START Document text

The end of the Golden Age is symbolised in mythology by the story of Cadmus, son of the Phoenician king Agenor and brother of Europa, who is carried off by Zeus in the form of a bull and taken to Crete where she becomes the mother of King Minos. Cadmus is sent to find her; he fails in his quest but founds the city of Thebes in Greece, bringing the Phoenician invention of the alphabet to Greece in the process.

A still from The Forgotten Space. From The Ocean After Nature. Samstag Museum, Adelaide.
A still from The Forgotten Space. From The Ocean After Nature. Samstag Museum, Adelaide.

At the site of what will be Thebes, Cadmus encounters a dragon guarding a spring. He kills it, ploughs the earth and sows its teeth. Armed men spring from the field; Cadmus, as instructed by Athena, casts a stone into the crowd and they begin to fight each other until only five are left. He marries his daughters to these men and they become the first generation of Thebans.

END Document text
START Excerpted data

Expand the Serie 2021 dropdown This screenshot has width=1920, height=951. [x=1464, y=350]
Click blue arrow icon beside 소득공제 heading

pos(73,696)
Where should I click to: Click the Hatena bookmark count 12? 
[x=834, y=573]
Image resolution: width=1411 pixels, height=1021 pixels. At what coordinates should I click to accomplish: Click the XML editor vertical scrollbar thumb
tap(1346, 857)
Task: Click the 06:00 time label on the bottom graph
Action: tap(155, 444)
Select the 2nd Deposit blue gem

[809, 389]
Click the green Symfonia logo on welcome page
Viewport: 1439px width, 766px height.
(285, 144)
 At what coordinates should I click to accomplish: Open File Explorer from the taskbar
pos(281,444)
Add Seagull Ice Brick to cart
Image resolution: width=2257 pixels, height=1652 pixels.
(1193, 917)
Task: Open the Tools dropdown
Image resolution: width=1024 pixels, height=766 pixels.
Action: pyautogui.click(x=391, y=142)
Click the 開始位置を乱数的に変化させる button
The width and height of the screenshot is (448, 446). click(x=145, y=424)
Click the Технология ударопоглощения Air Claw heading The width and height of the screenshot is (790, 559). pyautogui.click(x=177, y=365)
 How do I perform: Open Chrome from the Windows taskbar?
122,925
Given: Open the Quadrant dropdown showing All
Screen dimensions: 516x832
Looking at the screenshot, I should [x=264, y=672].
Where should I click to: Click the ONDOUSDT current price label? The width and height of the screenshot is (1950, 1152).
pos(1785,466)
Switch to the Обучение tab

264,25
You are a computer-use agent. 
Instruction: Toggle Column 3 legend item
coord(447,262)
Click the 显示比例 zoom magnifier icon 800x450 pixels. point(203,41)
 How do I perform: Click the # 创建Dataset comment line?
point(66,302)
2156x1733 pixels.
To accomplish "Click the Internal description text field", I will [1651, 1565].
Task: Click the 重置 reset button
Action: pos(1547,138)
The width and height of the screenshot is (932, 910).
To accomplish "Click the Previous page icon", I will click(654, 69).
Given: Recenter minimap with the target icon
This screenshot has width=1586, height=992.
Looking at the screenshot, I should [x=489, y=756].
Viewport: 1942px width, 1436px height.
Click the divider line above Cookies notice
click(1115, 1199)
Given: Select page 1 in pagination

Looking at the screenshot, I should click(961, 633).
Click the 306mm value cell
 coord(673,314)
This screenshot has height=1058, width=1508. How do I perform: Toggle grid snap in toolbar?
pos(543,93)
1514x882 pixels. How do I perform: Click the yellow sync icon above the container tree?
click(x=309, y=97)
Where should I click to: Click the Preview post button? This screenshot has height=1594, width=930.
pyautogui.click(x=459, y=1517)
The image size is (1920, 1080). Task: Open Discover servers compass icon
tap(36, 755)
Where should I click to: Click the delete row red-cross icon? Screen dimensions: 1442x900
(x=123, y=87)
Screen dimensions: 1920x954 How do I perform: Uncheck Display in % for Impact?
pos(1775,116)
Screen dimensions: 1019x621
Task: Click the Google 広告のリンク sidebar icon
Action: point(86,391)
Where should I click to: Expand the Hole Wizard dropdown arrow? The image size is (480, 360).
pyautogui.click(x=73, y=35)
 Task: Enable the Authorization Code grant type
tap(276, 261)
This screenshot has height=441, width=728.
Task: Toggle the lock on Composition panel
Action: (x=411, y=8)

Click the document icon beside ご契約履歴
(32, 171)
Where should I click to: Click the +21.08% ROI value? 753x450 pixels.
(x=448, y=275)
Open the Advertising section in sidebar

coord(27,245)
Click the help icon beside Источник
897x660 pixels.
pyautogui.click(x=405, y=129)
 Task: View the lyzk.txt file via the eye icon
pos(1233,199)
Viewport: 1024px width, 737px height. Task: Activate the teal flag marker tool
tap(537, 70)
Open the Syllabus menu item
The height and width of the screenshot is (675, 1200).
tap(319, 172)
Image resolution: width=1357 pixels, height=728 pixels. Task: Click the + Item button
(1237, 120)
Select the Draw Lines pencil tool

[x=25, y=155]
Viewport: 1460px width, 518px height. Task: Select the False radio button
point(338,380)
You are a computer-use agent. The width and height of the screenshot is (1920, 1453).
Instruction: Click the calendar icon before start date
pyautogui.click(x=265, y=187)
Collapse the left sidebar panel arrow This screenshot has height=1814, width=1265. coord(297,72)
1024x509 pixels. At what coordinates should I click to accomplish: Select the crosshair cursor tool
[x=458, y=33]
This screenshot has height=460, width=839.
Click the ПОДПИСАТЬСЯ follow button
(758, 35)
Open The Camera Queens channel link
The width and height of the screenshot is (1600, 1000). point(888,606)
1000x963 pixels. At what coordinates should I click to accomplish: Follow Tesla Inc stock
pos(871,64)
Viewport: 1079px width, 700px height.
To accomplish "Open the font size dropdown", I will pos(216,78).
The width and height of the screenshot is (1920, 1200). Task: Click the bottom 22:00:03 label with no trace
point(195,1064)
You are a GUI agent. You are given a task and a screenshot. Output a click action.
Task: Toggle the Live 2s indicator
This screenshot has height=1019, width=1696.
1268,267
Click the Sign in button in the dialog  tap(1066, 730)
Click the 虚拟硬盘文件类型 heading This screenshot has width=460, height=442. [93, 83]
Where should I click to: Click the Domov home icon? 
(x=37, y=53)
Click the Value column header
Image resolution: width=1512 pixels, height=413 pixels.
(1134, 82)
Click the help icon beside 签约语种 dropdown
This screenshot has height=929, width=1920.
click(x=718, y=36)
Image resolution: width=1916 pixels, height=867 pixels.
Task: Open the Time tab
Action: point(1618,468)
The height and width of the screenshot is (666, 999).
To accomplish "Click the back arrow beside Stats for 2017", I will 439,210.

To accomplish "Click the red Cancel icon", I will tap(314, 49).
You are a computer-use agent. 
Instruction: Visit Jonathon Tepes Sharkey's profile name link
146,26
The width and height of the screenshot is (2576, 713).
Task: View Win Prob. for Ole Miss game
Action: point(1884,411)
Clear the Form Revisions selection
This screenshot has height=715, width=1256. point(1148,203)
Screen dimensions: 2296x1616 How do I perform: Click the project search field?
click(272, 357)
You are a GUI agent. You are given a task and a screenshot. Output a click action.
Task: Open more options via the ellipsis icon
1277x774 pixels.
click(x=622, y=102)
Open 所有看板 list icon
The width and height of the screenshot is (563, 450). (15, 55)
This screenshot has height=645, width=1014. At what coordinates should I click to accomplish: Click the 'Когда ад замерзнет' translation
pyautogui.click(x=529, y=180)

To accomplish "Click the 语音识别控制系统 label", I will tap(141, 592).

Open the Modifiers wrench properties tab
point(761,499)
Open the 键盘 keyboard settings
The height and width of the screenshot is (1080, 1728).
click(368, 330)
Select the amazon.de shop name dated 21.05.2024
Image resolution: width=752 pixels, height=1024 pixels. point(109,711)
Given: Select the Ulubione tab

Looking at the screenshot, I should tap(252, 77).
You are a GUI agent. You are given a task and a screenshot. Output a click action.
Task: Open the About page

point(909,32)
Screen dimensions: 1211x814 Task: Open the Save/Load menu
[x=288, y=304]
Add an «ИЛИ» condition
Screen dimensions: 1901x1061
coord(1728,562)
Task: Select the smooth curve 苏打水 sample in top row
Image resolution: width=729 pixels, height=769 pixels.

END Excerpted data

◆ Things to do:
1. According to the passage about Cadmus, what did he bring to Greece when he founded Thebes?
2. Copy the passage about Cadmus between "The end of the" and "in the process.", inclusive.

◆ Set of answers:
1. The Phoenician invention of the alphabet.

2.
The end of the Golden Age is symbolised in mythology by the story of Cadmus, son of the Phoenician king Agenor and brother of Europa, who is carried off by Zeus in the form of a bull and taken to Crete where she becomes the mother of King Minos. Cadmus is sent to find her; he fails in his quest but founds the city of Thebes in Greece, bringing the Phoenician invention of the alphabet to Greece in the process.